Is this the case? That's a harder question to answer than the one about entire male and female populations. Many studies have quantified overall gender traits, but most aren't oriented toward the top 1%, or top 0.1%, of the population. That highest echelon may not be well known, based on existing research. If the second graph is representative, then the Google memo's conclusions are actually completely wrong. For that reason, caution should be used in applying general results to such an elite company as Google.
Other Data
Do I believe the Google memo's main premise is wrong? No, I don't. But, I'm also not confident. In the absence of better data, I'm willing to use the general population math data as a starting point. But, disclaimers about its applicability should be made, and the Google memo did not do that.

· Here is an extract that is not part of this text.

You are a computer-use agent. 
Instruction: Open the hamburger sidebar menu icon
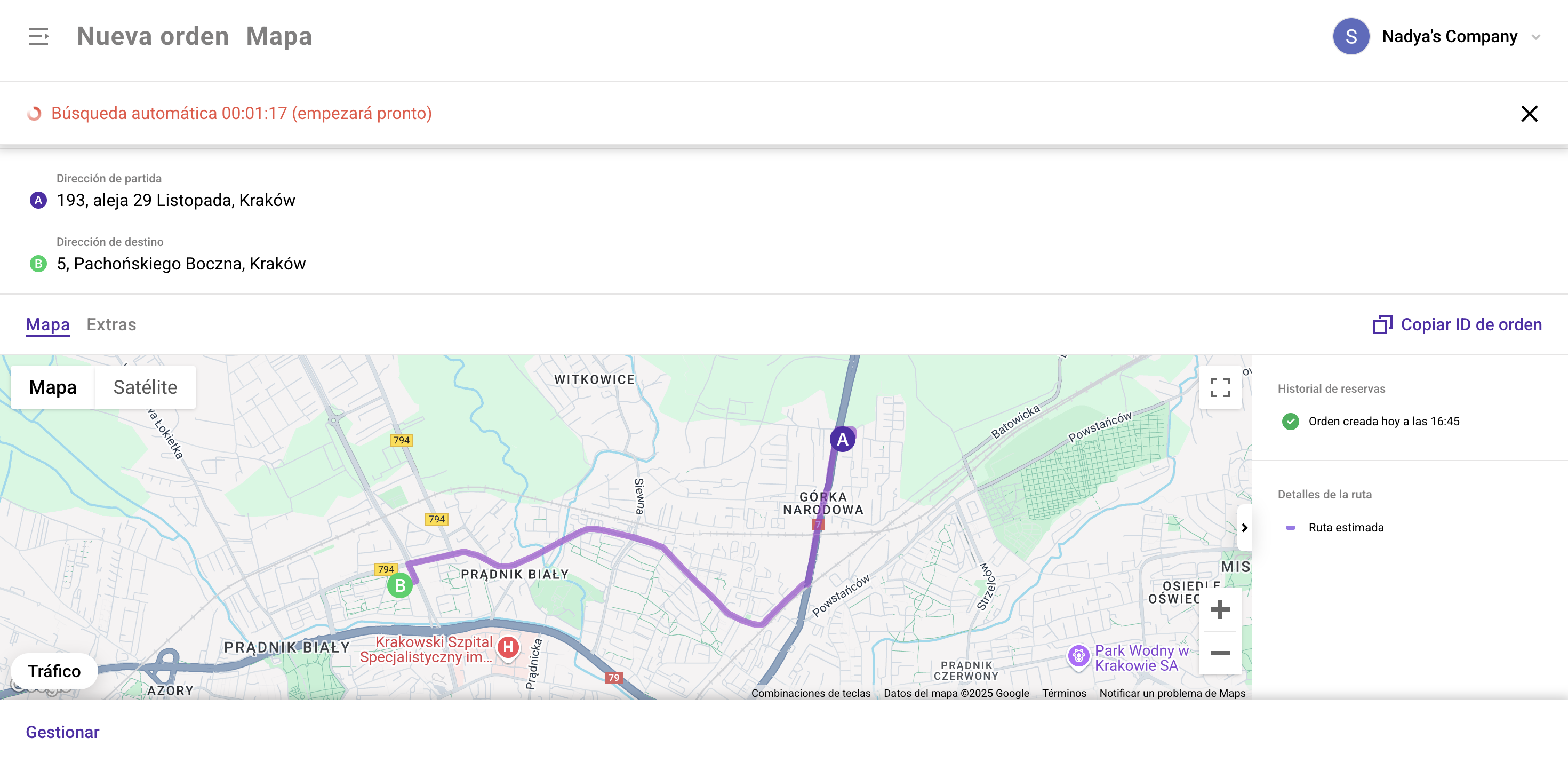click(x=38, y=36)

However, one reason I think the upper tail data would likely still show an expected male advantage in math is that we do have more sophisticated statistics available for IQ. Whether math scores or IQ are better predictors of ability at a software company is another question. However, IQ results do suggest that while male and female average IQs are similar, the distribution of male IQ is such that at very high levels of IQ, males are disproportionately well-represented. If math or other software skills mimic IQ, then the memo's premise may hold.
As one more simple data point, I tallied the entire graduating class of Caltech for 2017. Caltech has the highest SAT scores among US colleges, and is almost exclusively STEM majors. Therefore, it may help better characterize the "upper tails". I used the commencement program to count students with relevant degrees. For this, I counted any of the majors with "comput" in their name, and also minors, so long as the student's major didn't indicate another likely career choice. For example, a "physics major, computer science minor" was counted, while a "biology major, computational neural systems minor" was not.
Among the students with majors likely desired by a software company, women comprised approximately 27% of the graduates. This is compared to about 40% of the graduating class overall, suggesting women may be choosing, or excel at, other STEM majors more than computer fields. The Caltech class at 27% female, however, is higher than current US averages of 18-20% female, in "computer science" majors. This could mean that in fact, although more men would still be expected near the upper tails, the distributions are skewed at those upper tails to narrow the gender gap shown among the broader population (where women make up less than 20% of computer science majors).
One problem with Caltech is its extreme small size, so to be useful, this same tally should be performed for several years running. Nevertheless, without considering upper tails, Google's current ratio of female IT staff of 19% looks almost entirely expected. If the Caltech result is more representative of the upper tail, though, then perhaps we should expect closer to 27% female IT workers at an elite company like Google.
There are many other limitations to results in the Google memo, and my presentation here. I've only attempted to identify a couple strictly related to statistics. Neither are proper scientific presentations, but merely attempts to further a delicate conversation with the addition of some data.